Scientists and doctors have begun to take seriously the risk of depression in children. Research has shown that childhood depression often persists, recurs and continues into adulthood, especially if it goes untreated. The presence of childhood depression also tends to be a predictor of more severe illnesses in adulthood.
A child with depression may pretend to be sick, refuse to go to school, cling to a parent or worry that a parent may die. Older children may sulk, get into trouble at school, be negative and irritable and feel misunderstood. Because these signs may be viewed as normal mood swings typical of children as they move through developmental stages, it may be difficult to accurately diagnose a young person with depression.
Before puberty, boys and girls are equally likely to develop depressive disorders.
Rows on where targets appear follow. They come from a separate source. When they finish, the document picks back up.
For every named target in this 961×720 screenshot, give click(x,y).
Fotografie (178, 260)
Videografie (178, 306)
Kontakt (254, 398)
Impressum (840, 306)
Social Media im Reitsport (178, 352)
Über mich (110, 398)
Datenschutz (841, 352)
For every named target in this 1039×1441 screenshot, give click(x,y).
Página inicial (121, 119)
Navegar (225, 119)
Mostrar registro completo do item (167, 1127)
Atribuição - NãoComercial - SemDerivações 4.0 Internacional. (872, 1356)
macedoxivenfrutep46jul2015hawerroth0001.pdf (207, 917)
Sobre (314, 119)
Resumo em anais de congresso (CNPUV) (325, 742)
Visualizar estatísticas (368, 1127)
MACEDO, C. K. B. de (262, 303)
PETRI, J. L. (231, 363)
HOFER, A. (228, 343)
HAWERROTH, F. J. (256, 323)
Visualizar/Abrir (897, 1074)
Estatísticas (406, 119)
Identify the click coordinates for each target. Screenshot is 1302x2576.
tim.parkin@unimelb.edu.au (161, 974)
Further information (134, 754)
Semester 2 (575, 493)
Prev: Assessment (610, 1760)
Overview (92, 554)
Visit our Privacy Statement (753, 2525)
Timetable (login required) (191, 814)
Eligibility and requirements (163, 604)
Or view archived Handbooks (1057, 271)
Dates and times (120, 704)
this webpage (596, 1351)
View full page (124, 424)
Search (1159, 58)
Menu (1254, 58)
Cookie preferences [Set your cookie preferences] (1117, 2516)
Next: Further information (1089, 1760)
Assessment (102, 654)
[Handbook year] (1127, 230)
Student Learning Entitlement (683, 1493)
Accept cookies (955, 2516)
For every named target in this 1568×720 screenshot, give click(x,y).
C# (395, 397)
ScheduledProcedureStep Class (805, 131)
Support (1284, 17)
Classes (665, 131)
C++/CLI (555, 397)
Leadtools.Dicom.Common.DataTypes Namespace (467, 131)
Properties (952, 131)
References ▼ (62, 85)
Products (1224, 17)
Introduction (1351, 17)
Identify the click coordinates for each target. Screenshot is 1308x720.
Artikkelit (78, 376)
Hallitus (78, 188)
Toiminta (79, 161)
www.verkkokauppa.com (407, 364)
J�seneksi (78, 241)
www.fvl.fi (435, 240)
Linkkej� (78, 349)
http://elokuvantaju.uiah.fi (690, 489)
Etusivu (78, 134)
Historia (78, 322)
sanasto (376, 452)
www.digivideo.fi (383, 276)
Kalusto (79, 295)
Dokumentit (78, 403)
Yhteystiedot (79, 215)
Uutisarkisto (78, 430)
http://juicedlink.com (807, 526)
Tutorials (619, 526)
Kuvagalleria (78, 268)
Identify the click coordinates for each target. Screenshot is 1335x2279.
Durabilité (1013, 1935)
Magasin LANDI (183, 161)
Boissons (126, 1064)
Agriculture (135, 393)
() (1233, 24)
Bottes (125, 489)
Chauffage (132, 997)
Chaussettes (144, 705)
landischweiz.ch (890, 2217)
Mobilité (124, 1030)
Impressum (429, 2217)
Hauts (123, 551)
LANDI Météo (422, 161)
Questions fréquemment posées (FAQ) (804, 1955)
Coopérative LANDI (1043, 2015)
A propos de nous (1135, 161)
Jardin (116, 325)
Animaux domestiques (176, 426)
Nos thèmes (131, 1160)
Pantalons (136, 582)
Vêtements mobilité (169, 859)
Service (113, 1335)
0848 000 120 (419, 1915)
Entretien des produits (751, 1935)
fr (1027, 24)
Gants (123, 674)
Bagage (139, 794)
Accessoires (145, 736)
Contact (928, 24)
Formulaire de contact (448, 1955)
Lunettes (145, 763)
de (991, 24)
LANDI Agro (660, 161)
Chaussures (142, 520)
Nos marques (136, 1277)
By age 15, however, girls are twice as likely as boys to have experienced a major depressive episode.
Depression in adolescence comes at a time of great personal change — when boys and girls are forming an identity distinct from their parents, grappling with gender issues and emerging sexuality and making decisions for the first time in their lives. Depression in adolescence frequently co–occurs with other disorders such as anxiety, disruptive behavior, eating disorders or substance abuse. It can also lead to increased risk for suicide.
Many people with a depressive illness never seek treatment. But the vast majority, even those with the most severe depression, can get better with treatment. Intensive research into the illness has resulted in the development of medications, psychotherapies, and other methods to treat people with this disabling disorder.